A welcome addition to what eventually became Reid’s late-period re-emergence.
Martin Longley 2011
It’s unclear whether this live recording was always destined for a release, or whether it’s been issued as a previously unplanned posthumous tribute to the recently departed New York drummer Steve Reid. Whichever way, this two-CD set is now a welcome addition to what eventually became Reid’s late-period re-emergence following decades of hip multi-genre collaborations amid a veil of semi-obscurity.
The five-year teaming of Reid and Kieren (Four Tet) Hebden culminated with this 2009 performance in the foyer of the Queen Elizabeth Hall in London. They were joined by the Swedish saxophonist Mats Gustafsson, whom Hebden credits with providing the inspirational seed that led to him seek out Reid in the first place. He’s a highly appropriate addition to their musical mission. This trio converged from different countries, generations and stylistic zones, uniting in an electro-jazz pulse-improvisation. All three brought elements of their accustomed expression along, but the final result is a composite creation that’s ultimately unfamiliar to all of them.
Each of the two discs features three extended pieces, mostly bleeding from one into the next. A Krautrock-like repeating flow gathers its forces, somewhat reminiscent of Klaus Schulze’s latter-day sound. Reid swiftly sets up a splashing density, with a beating undertow. Rhythm speeds shift, as robotic meets organic within Hebden’s palette. Reid’s drum sound has an epic echo, whilst Hebden is intimately in-the-ear.
Gustafsson eventually hefts his saxophone, although he might already have been adding his own electro-ploppings, as his armoury has increasingly expanded with effects units.
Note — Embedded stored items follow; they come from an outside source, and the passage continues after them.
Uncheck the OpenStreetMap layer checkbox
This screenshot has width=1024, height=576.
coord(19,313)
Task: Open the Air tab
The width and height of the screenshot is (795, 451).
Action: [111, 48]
It doesn’t take him long to rip out those characteristic animal-in-agony howls. Meanwhile, Hebden’s jet is taking off, into a Hawkwind/Konono fusion-riff. Gustafsson continues to discover his inner beast. The trio are adept at maintaining their building-and-building motion, sustaining a climax over the distance.
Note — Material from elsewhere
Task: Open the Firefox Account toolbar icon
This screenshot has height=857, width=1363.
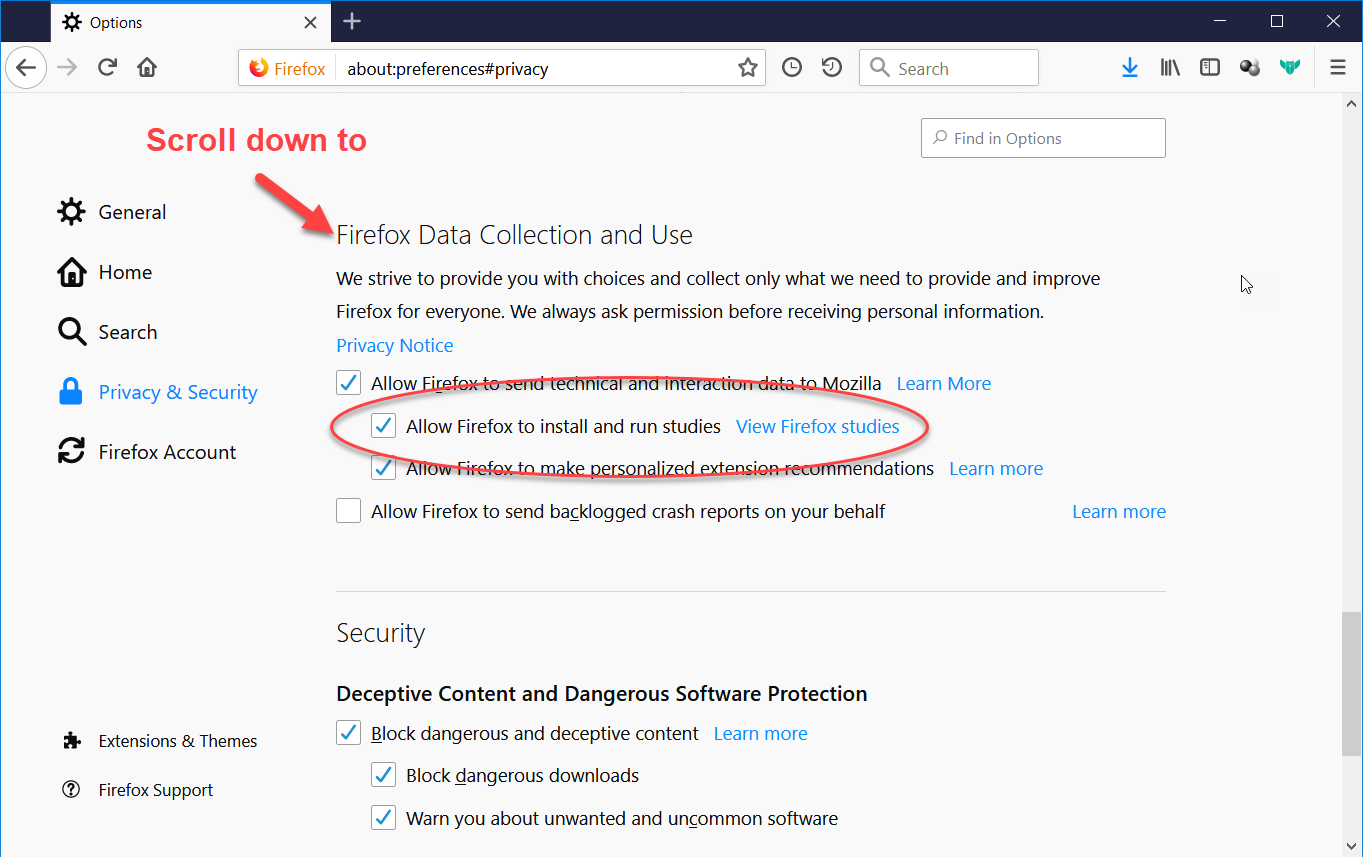Action: [1249, 67]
The second disc continues the energy pile-up, as Hebden unleashes a funky glugging, and Gustafsson appears to be playing either a kazoo or humming through a paper’n’comb. It’s all the more powerful when his baritone-rending returns. Reid occasionally sounds like he’s in his own universe, not directly responding to the other pair, but mostly the resultant sound shimmers with a spectacular unity. The final run of The Sun Never Sets edges towards a Kraftwerkian industriousness, Gustafsson crying out aloft with a noir bluesiness.